--- Start Excerpt ---

Horn of Rolls-Royce Phantom I Open Tourer Windovers (1926)
Modern electric horns mounted in engine compartment

Modern car horns are usually electric, driven by a flat circular steel diaphragm that has an electromagnet acting on it in one direction and a spring pulling in the opposite direction. The diaphragm is attached to contact points that repeatedly interrupt the current to that electromagnet causing the diaphragm to spring back the other way, which completes the circuit again. This arrangement opens and closes the circuit hundreds of times per second, which creates a loud noise like a buzzer or electric bell, which sound enters a horn to be amplified.

A traditional style automobile horn includes an expansion chamber cast into its body, once spiral shaped, to better match the acoustical impedance of the diaphragm with open air, and thus more effectively transfer the sound energy. Sound levels of typical car horns are approximately 107–109 decibels, and they typically draw 5–6 amperes of current.

Horns can be used singly, but are often arranged in pairs to produce an interval consisting of two notes, sounded together; although this doubles the sound volume, the use of two differing frequencies is more perceptible to the human ear than two horns of the same frequency, particularly in an environment with a high ambient noise level. Typical frequencies of a pair of horns of this design are 500 Hz and 405–420 Hz (approximately B4 and G♯4, minor third).

Most cars, motorcycles, and motor scooters have for some time used a cheaper and smaller alternative design, which, despite retaining the name "horn," abandons the actual horn ducting and instead relies on a larger flat diaphragm to reach the required sound level. Sound levels of such horns are approximately 109–112 decibels, and they typically draw 2.5–5 amperes of current. Again, these horns can be either single, or arranged in pairs; typical frequencies for a pair are 420–440 Hz and 340–370 Hz (approximately G♯4–A4 and F4–F♯4) for this design.

Diagram showing how a car horn works

A horn grille is a part of some designs of car or other motor vehicle that has an electric horn, such as a motor scooter.

Larger, louder air horns, as found on trucks (lorries) and buses, are driven by air compressors, or supplied by reservoirs charged to operate their air brakes. The compressor forces air past a diaphragm in the horn's throat, causing it to vibrate. Usually two are used, with varied frequencies generally lower than those of automobile horns, in the 125–180 Hz (approximately C3–G3) range. Sound levels are approximately 117–118 decibels.

Trains, trolleycars and trams/streetcars

The Leslie S5T, a locomotive air horn with five 'chimes'

In order to be heard at the longer distances that trains require to warn of danger or stop, their locomotives have pneumatic train horns that are both louder and lower in frequency than motor vehicle horns. Operated by compressed air from the train's air brake system, their sound level is 146–175 dB. In the United States, train horns are required to have a minimum sound level of 96 dB and a maximum sound level of 110 dB at 100 ft (30 m) in front of the train.

To distinguish their sound from truck and bus air horns, train horns in the U.S. consist of groups of two to five horns (called "chimes") which have different notes, sounded together to form a chord.

In Japan, most modern trains like 209 series or E233 series from the first half of the 1990s onwards use electric horns as primary in passenger use. Although electric horns were used by Seibu 2000 series, air horns were primarily used until the 1990s. Modern Japanese trains may still be equipped with both air horns and electric horns.

--- End Excerpt ---

* [Set task]: Decide whether each statement below agrees with the horn excerpt above, answering yes or no and quoting the words of the excerpt that settle it. 1. Typical car horns with an expansion chamber draw 5–6 amperes of current. 2. Air horns on trucks and buses generally sound at higher frequencies than automobile horns. 3. In the United States, a train horn may not exceed 110 dB at 100 ft in front of the train.

--- Start Data supplied ---

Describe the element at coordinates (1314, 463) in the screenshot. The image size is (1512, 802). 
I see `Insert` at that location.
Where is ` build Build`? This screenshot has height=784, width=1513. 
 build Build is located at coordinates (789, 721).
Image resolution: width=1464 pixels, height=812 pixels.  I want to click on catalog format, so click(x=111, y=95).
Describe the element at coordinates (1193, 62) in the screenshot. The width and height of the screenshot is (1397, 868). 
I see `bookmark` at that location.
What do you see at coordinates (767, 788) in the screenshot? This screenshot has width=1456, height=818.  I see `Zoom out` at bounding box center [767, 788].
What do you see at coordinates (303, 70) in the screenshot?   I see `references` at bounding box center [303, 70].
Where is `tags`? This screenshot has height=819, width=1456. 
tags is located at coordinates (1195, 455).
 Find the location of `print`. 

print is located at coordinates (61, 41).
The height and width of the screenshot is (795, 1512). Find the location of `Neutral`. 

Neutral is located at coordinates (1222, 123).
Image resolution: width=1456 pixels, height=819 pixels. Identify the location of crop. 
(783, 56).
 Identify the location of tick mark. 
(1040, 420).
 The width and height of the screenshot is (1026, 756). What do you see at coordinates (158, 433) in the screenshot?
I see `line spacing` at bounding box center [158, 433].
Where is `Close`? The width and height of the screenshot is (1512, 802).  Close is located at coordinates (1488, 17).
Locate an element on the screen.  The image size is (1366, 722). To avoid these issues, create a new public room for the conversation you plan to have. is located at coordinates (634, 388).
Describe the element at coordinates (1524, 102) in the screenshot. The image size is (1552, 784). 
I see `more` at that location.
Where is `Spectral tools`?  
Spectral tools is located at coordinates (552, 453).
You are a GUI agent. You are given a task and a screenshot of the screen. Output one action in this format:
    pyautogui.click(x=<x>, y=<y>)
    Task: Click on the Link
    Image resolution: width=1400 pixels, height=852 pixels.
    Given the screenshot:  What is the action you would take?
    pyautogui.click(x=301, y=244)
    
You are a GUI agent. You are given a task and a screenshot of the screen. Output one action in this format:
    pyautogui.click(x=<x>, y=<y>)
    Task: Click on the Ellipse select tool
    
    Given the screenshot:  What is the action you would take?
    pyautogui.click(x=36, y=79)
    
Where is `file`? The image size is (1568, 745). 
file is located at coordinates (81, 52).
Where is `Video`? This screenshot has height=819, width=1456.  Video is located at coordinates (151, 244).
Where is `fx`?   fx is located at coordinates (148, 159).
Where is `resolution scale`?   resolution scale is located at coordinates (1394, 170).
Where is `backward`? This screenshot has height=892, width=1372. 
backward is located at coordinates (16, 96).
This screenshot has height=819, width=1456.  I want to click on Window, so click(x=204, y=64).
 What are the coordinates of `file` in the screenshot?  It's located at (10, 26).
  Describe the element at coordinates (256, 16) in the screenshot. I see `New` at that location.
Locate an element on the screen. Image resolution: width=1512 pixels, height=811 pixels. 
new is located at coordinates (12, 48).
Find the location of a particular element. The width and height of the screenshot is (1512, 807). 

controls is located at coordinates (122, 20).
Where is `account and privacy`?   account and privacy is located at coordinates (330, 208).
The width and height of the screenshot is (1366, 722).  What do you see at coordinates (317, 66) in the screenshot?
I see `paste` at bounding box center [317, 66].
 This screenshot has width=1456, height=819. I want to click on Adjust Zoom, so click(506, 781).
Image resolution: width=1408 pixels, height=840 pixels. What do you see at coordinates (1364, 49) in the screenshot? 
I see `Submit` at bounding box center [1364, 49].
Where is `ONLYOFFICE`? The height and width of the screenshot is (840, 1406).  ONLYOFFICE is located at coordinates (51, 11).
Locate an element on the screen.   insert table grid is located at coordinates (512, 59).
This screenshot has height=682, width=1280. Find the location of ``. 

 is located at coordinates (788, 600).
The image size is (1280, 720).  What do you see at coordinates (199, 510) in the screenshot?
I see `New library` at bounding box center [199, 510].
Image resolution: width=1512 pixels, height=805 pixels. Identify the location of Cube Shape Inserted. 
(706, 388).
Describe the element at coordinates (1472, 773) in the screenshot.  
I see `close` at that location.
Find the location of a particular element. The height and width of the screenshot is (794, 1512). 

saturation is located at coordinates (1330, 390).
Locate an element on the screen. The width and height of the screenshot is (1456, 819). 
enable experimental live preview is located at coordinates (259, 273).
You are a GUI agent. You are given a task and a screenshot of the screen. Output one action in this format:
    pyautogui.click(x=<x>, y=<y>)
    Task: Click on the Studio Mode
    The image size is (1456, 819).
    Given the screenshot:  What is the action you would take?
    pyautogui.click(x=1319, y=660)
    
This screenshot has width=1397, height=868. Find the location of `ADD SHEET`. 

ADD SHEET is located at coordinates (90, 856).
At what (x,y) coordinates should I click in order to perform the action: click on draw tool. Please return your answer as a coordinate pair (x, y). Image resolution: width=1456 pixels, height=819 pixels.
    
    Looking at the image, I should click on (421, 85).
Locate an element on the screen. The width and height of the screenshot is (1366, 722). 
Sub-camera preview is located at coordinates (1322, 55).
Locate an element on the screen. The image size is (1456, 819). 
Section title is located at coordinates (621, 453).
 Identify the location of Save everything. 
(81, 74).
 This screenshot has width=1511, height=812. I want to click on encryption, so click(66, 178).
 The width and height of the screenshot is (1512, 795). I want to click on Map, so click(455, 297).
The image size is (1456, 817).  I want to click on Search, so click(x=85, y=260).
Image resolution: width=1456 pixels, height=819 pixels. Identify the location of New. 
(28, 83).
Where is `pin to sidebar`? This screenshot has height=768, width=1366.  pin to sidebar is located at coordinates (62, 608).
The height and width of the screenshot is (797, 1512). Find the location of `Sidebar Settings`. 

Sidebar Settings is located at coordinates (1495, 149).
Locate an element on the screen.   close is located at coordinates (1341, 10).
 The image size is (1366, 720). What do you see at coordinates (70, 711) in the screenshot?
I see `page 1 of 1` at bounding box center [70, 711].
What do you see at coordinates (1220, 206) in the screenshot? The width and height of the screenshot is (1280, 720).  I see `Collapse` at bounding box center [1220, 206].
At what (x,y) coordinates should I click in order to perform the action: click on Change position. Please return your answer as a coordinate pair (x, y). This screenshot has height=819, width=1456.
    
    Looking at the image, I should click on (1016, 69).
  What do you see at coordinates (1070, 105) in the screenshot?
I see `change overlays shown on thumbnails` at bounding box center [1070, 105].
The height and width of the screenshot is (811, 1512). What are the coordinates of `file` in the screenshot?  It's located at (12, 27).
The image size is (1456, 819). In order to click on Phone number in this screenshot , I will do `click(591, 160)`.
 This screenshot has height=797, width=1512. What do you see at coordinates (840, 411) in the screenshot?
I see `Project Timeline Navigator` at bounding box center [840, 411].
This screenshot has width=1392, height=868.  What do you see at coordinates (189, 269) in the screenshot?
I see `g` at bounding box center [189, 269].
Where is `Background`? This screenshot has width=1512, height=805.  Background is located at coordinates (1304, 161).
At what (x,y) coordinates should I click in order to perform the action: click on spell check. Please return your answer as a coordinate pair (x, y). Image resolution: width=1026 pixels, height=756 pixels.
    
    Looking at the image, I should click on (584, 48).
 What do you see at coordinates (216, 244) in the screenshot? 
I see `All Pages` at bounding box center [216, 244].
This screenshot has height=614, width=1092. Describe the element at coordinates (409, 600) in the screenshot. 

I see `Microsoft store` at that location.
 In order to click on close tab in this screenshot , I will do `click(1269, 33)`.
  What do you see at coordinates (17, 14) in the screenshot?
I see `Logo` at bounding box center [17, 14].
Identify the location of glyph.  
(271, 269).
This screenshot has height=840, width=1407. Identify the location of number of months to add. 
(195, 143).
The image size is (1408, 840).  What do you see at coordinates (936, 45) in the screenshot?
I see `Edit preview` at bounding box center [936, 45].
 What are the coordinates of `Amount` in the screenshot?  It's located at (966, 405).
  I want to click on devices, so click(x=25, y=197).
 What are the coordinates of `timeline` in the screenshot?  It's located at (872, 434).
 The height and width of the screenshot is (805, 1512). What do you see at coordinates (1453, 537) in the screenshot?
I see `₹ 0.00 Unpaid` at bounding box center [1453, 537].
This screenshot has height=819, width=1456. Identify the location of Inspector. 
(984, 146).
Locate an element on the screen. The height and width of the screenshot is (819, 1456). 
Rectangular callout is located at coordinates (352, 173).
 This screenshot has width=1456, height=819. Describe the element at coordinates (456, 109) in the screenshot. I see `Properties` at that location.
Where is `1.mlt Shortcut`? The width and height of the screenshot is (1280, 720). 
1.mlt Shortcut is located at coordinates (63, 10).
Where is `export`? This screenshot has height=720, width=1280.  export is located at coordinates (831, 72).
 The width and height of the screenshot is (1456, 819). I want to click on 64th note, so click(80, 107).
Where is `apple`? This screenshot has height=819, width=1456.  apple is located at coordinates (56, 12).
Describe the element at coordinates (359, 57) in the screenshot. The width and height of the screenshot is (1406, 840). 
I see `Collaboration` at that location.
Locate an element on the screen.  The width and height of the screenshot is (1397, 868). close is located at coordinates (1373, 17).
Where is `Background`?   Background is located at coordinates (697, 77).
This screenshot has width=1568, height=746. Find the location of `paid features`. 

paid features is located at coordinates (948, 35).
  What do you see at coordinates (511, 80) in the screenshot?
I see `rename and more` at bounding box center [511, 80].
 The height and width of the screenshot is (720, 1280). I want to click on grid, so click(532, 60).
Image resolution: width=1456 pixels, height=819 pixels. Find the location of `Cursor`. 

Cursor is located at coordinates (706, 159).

--- End Data supplied ---

* [Solution]:
1. Yes: "they typically draw 5–6 amperes of current."
2. No: "with varied frequencies generally lower than those of automobile horns"
3. Yes: "a maximum sound level of 110 dB at 100 ft (30 m) in front of the train."